BEGIN Data to use
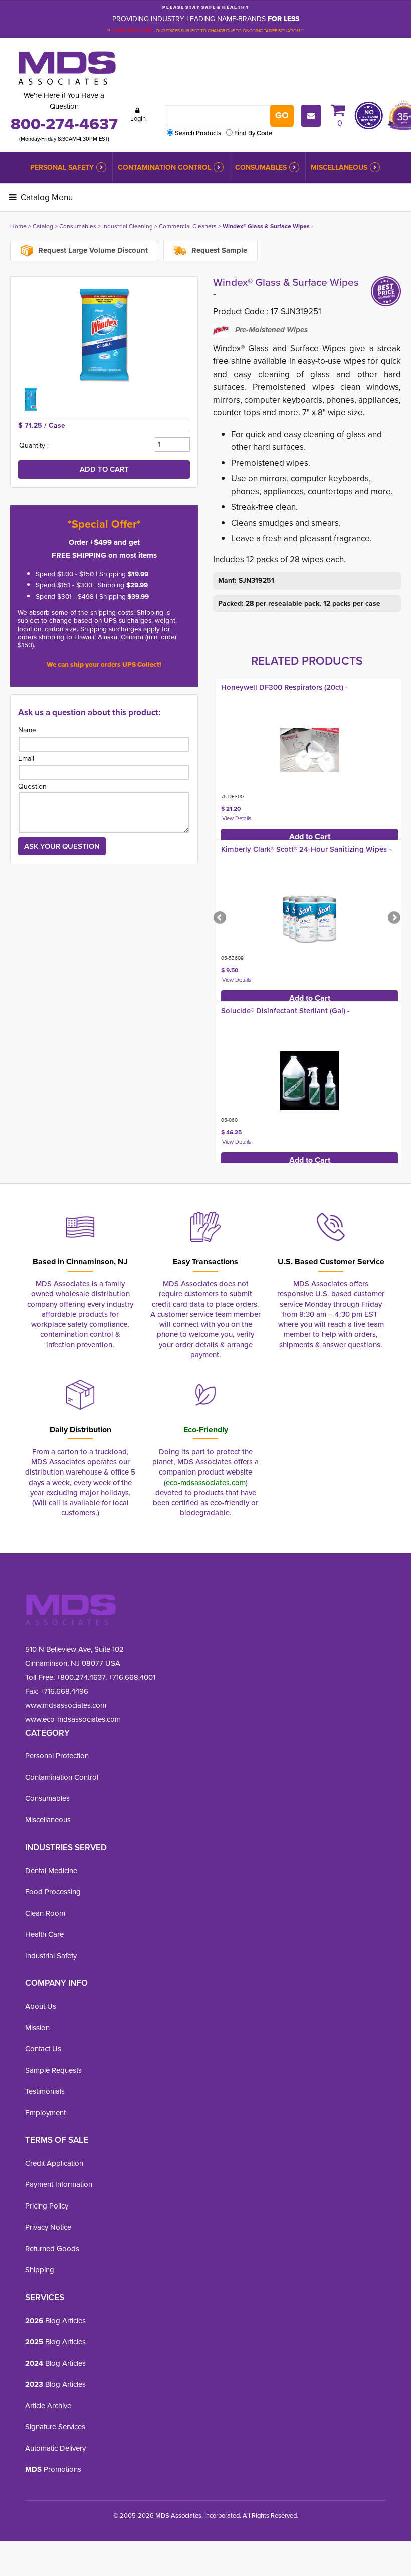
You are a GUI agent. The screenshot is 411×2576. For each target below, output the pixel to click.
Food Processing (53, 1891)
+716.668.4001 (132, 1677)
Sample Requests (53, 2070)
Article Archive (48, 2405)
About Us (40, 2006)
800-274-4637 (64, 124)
END Data to use
» Your instructions: Copy every line above exactly; images stay out.

» Task output:
You are a GUI agent. The screenshot is 411×2576. For each target below, output the pixel to click.
Food Processing (53, 1891)
+716.668.4001 (132, 1677)
Sample Requests (53, 2070)
Article Archive (48, 2405)
About Us (40, 2006)
800-274-4637 (64, 124)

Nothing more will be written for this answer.